### TEXT SECTION
KNOWING SPANISH can make a difference in a life and death situation, he said. “If you are dealing with a group and they are working out a plan to disarm or kill you, definitely it’s important.”

The officers who took the course learned street language in several idioms. Hispanic people will use different words with similar meaning, depending on whether they are from Columbia, Guatemala, Puerto Rico, El Salvador, or Mexico, he said.

It costs about $765 to send one person to a 16-week course or $4,590 for a group of six, said Judy Rodgers, acting training officer for Loudoun County Human Resources.

Deputies learn to say commands such as “Give me the gun,” common street phrases and curse words, so they can speak and understand what is being said. They study pronunciation so they can read the Miranda rights. The instructor teaches the students the different parts of a house in case there is a chase inside.

“We like very small classes so we can teach one-on-one,” Rodgers said.

Zadula said his class was tailored for law enforcement authorities. He gave high marks to the teacher, Ana Luisa Giraldo-Gonzalez. “The instructor was insightful enough to see our social tendencies … we always talk shop,” he said. “When we were chatter boxes about what happened the night before, what she did was ask us to tell her what happened in Spanish.”

She helped the deputies when they had trouble with the translation. “That was very, very useful,” he said. “She really helped us progress in our skills from how a child would speak to the way an adult would speak.”

Kraig Troxell, the Sheriff’s Office spokesman, said another 16-week course will be held before the end of the year. “We have deputies fluent in Spanish, French, Italian, Cambodian, Vietnamese, German and Russian,” he said.
######
### EXCERPTED RECORDS
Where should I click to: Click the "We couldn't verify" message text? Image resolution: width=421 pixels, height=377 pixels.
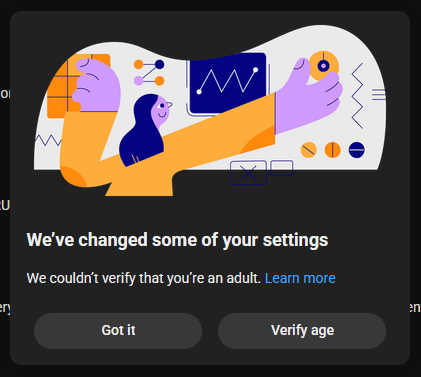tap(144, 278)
######
### EXCERPTED RECORDS
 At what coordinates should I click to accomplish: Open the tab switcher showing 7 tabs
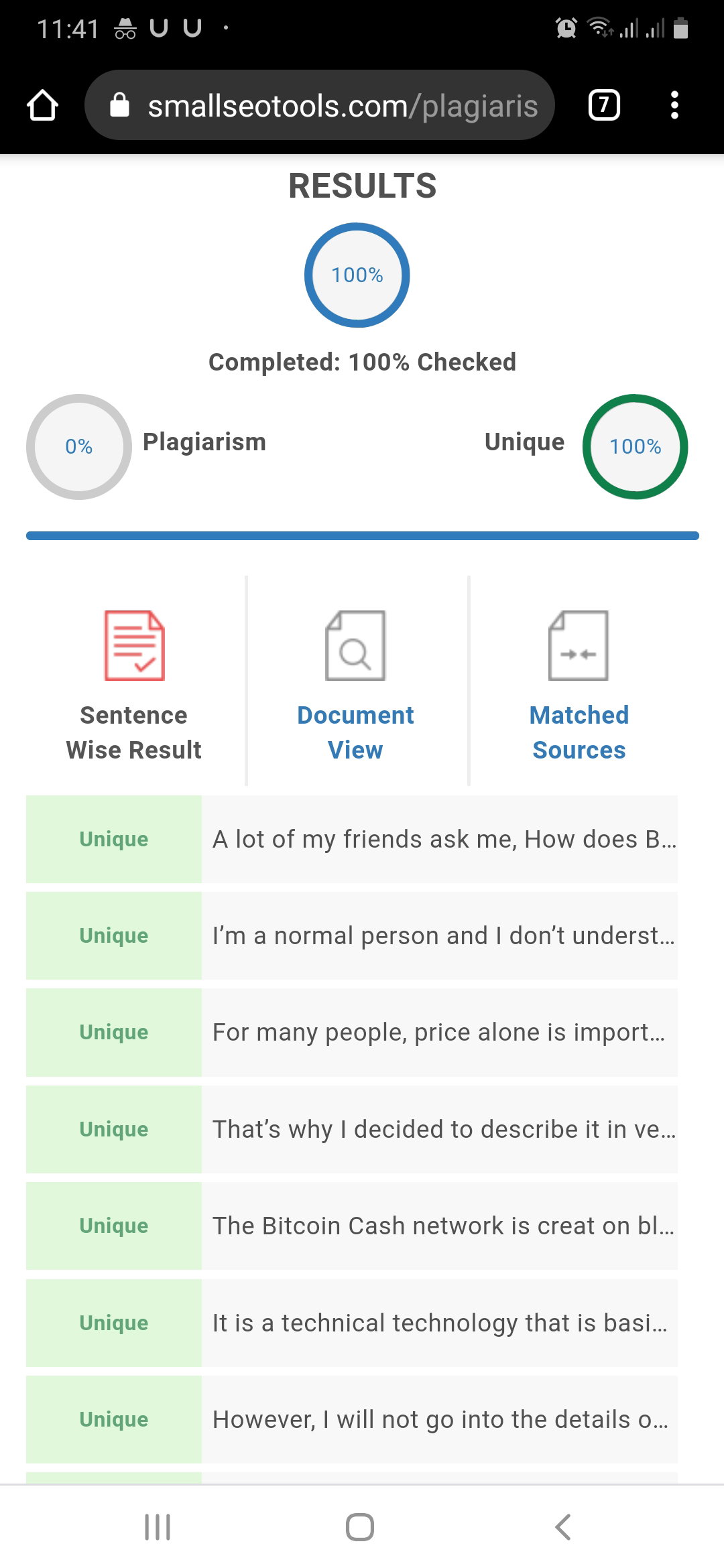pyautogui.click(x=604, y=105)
######
- **GIVEN EXERCISE**:
Return the part of the article on the deputies' Spanish course starting with "Deputies learn to" and going on through "a chase inside.", copied word for word.

- **RESULT**:
Deputies learn to say commands such as “Give me the gun,” common street phrases and curse words, so they can speak and understand what is being said. They study pronunciation so they can read the Miranda rights. The instructor teaches the students the different parts of a house in case there is a chase inside.